I felt like I wore too much makeup, that my dress was too short, the jacket I’d chosen to go over it too baggy and long. I felt out of place.

I shouldn’t be here. This wasn’t where I was supposed to be. None of us should be here. We should all be off in our normal, daily lives, doing whatever it was we did, day in and day out. Living, breathing, laughing.

Mom would never do any of that again.

Behind me, the priest sat in his decorated seat. I never was one for religion, but Mom was Catholic. Granted, she hadn’t gone to an actual mass in years, but that was beside the point. Religion, I think, was just something people picked up when they needed it. It was always there, ready to be a comfort. To me, though, it was different.

Comfort? I didn’t find comfort in religion. I was the kind of person who would ask why God, if he existed, would let someone like my mom die. Yes, she’d made mistakes, but hadn’t we all? Didn’t we all do things we weren’t proud of? Life was about moving on and overcoming those mistakes.

In the back of the church, I spotted my dad and his wife, Diane. After doing what we had to do at the house, I’d be going home with them, back to River High and the classmates I’d left so long ago. It felt like another lifetime. I was a different person back then; no one would recognize me. That was the point.

I fought the water from rising in my eyes when I realized Mom wouldn’t be there to see it. My triumphant return to River High, facing down the bullies who’d made my life a living hell during elementary and junior high. I wished she would. I swore an oath to myself then, before I began reading the scripture at my mom’s funeral.

I would make her proud.

As I stood there, staring in the mirror at my own reflection, I honestly had no clue whether or not Mom would be proud of me. My revenge scheme, my plot to make the boys fall for me and then break their hearts—if anything, she’d probably be disappointed in me. I…didn’t really want to think about it. Not tonight, not when tonight was so important.

I shook myself out of my funk and headed downstairs, finding Diane in the kitchen. She spun on her heels, her yellow hair pulled back in a messy bun. “Are you sure you can’t eat a little something before you go?” God, she was eager to spend time with me.

Yuck.

“I’m sure.” As I said it, I spotted a car pulling into the driveway. “My ride’s here anyways.”

Diane’s lips frowned somewhat, but she hid the frown with a smile. “All right.
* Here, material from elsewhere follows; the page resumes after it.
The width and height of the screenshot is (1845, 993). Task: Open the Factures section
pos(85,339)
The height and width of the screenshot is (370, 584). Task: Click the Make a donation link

Have fun! I’m glad you’re getting out.”

I didn’t answer her as I left, heading towards Alec’s car. He had the windows down, his brown hair tousled by the wind. A grin was plastered to his face as he watched me get in. “What? You’re not wearing school colors?” He, I noticed, wore the school’s hideous colors of orange and brown.

“Why would I want to look like a cornucopia?” I asked, buckling my seatbelt.

Alec backed out of the driveway. “I prefer warm, autumn-y colors.”

“You look like a nut that’s been painted orange,” I remarked. He wore an undershirt that was brown, long-sleeved, beneath an orange and brown shirt that had in big, bold letters River High. At least he didn’t really paint anything.

“And you look…” No doubt he was about to shoot some smart comment back to me, but when his eyes flicked at me, taking in my outfit, the lower cut of my shirt, Alec stopped himself. “You look good. But you always look good. Can’t you look shitty for once to make me feel better about myself?” He grinned.

“If you’re nice to me, maybe I’ll stroke your ego later.”

His eyebrows rose at that. “Nice Alec it is.”